The 70% refundable tax credit for wages paid (up to a maximum of $7,000 per employee per quarter) may be claimed quarterly in 2021 by an eligible business (one with 500 or fewer full time employees in 2019) if the business will have a greater than 20% reduction in gross receipts for the quarter, compared to the same quarter in 2019. See April 2021 GT Alert for details. However, if the infrastructure bill becomes law with the early ERC termination provision intact, there would be no credit for wages paid beginning Oct. 1.

Exacerbating this problem is a company’s ability to monetize the credit every payroll period. The ERC is claimed on the Form 941 quarterly payroll tax return, but the rules allow a business to monetize the credit early by holding onto the federal payroll taxes withheld from its employees’ wages, rather than depositing this money with the IRS. For example, if a business pays $100,000 in payroll on Oct. 15, and assumes that the credit will remain intact for the fourth quarter (thereby expecting a credit of $70,000) and withholds $20,000 in payroll taxes from its employees, it can retain the $20,000 of withheld payroll taxes as a partial payment toward the $70,000 credit, rather than depositing these funds with the U.S. Treasury as otherwise required. As a result, some businesses likely will not deposit their tax withholding obligations in anticipation of receiving the credit. However, if the ERC program is terminated early by the infrastructure bill, the businesses will need to pay back the payroll taxes retained to monetize their anticipated credit. Furthermore, there is a 10% penalty for a company’s failure to deposit payroll taxes withheld from employees. Although this penalty is waived under the current ERC law for taxes not deposited in anticipation of receiving the credit, it appears that this penalty waiver might not survive for the fourth quarter if the ERC program is terminated early. It is possible the IRS might provide penalty relief in this situation, but it has not yet indicated whether it would do so if the ERC program is terminated early.

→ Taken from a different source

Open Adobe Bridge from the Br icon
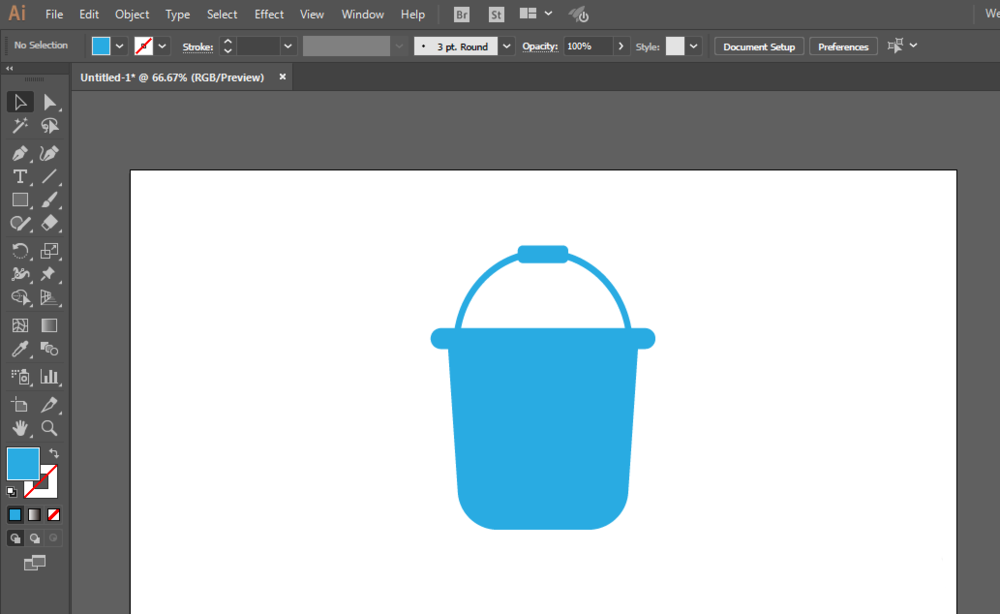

In addition, in a worst-case scenario where a business retained payroll taxes in anticipation of receiving the ERC, but the credit is terminated early by the infrastructure bill, and the company is unable repay the IRS for the post-Sept. 30 payroll taxes it retained, certain officers, directors, or employees of the company might be personally liable for such unpaid payroll taxes.

Whether this early ERC termination provision remains in the infrastructure bill that will ultimately be signed into law is conditioned on political negotiations, so whether this tax credit program will end early, or whether it will continue through Dec. 31, is uncertain at this time. As a result, a small to mid-sized business eligible to claim the ERC under existing law may wish to assume that that ERC program will be terminated effective Oct. 1, and to deposit all taxes withheld from their employees’ wages, rather than retaining the withheld tax as an advance payment of the ERC. In the event the final version of the infrastructure bill does not terminate the ERC early – so that the credit remains intact for wages paid through Dec. 31 – the business could request an advance payment of the expected credit by filing an IRS Form 7200 “Advance Payment of Employer Credits Due to COVID-19” to receive payment for the credit without having to wait until it files its quarterly payroll tax return. Patience in not monetizing the credit early may be the prudent course of action until it is known whether Congress will end the ERC program early.